-- Start --

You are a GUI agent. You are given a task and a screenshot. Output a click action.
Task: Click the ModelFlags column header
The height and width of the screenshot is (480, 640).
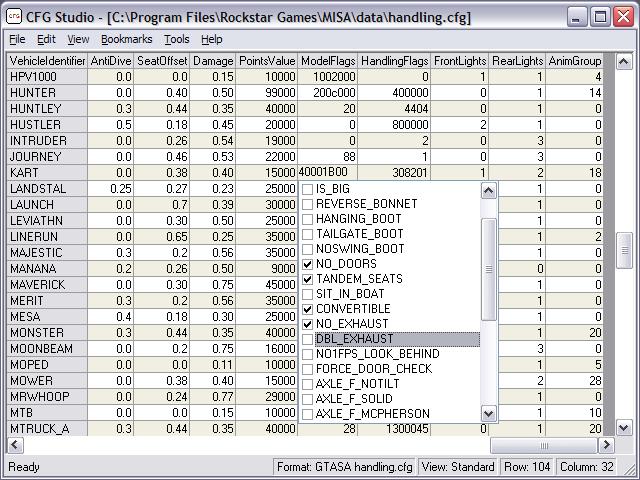pyautogui.click(x=328, y=61)
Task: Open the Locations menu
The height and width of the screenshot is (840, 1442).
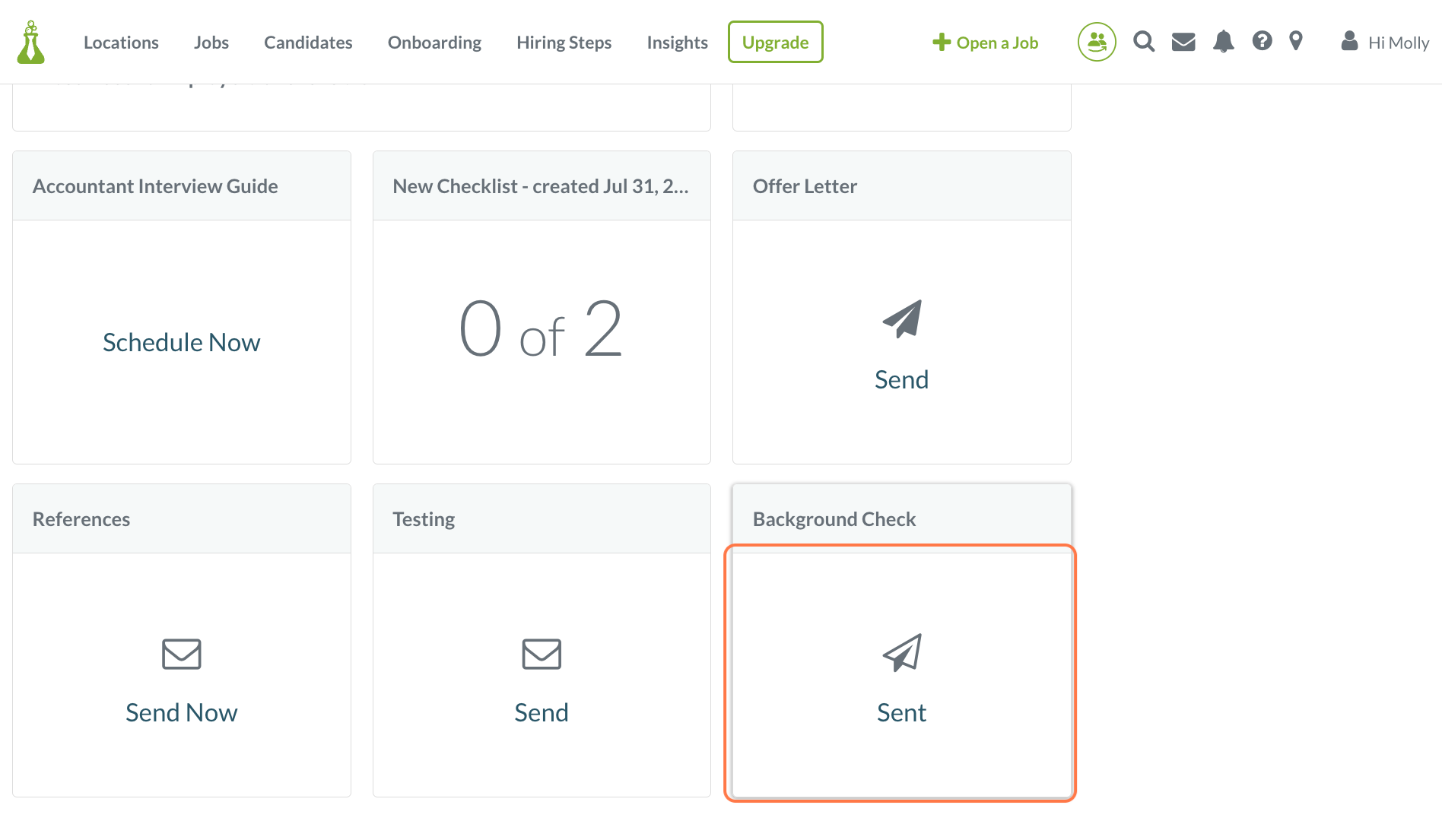Action: click(x=121, y=43)
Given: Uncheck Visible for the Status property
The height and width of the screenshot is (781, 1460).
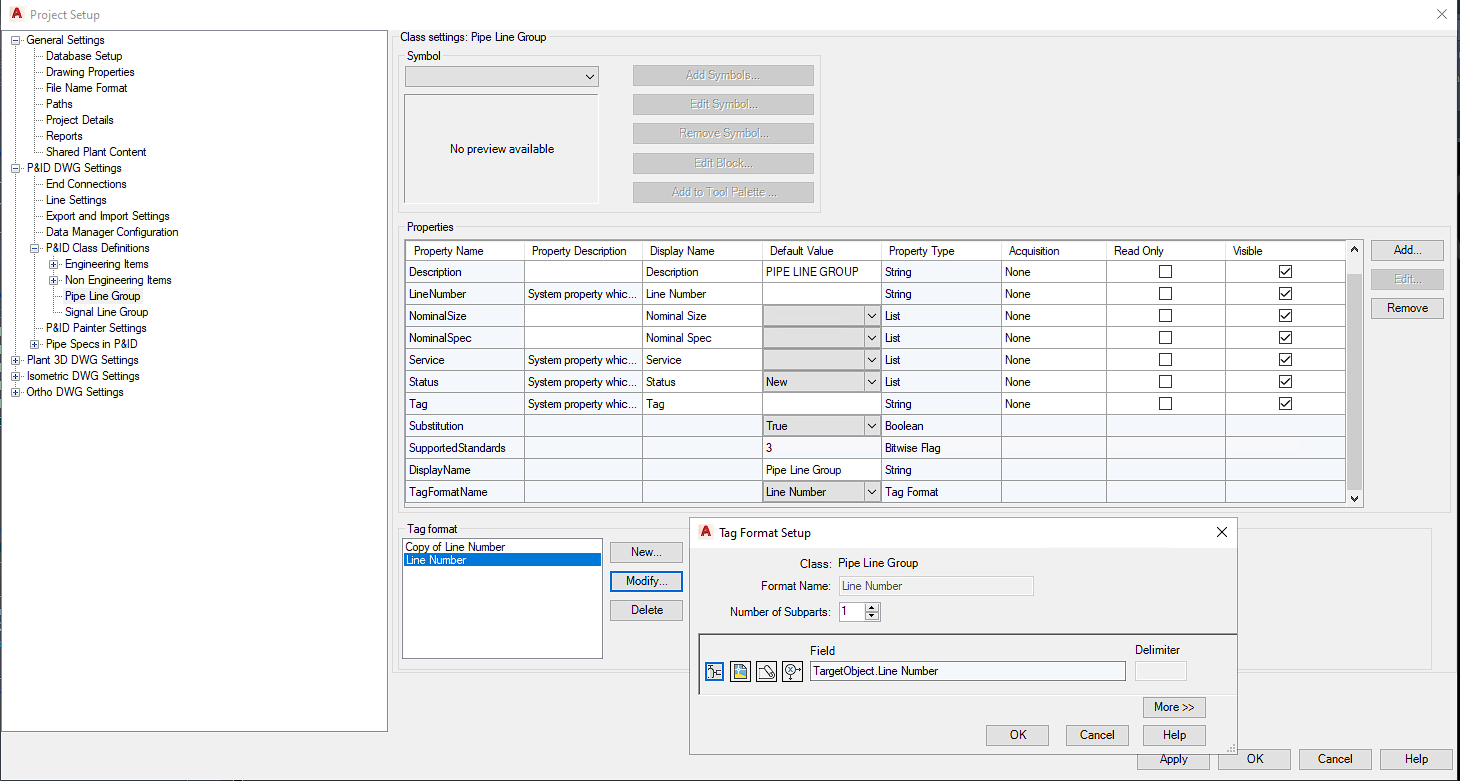Looking at the screenshot, I should 1285,381.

-- End --

→ Problem
Copy all of the records above word for word, leaving out the pictures.

→ Solution
You are a GUI agent. You are given a task and a screenshot. Output a click action.
Task: Click the ModelFlags column header
The height and width of the screenshot is (480, 640).
pyautogui.click(x=328, y=61)
Task: Open the Locations menu
The height and width of the screenshot is (840, 1442).
Action: click(x=121, y=43)
Given: Uncheck Visible for the Status property
The height and width of the screenshot is (781, 1460).
Looking at the screenshot, I should 1285,381.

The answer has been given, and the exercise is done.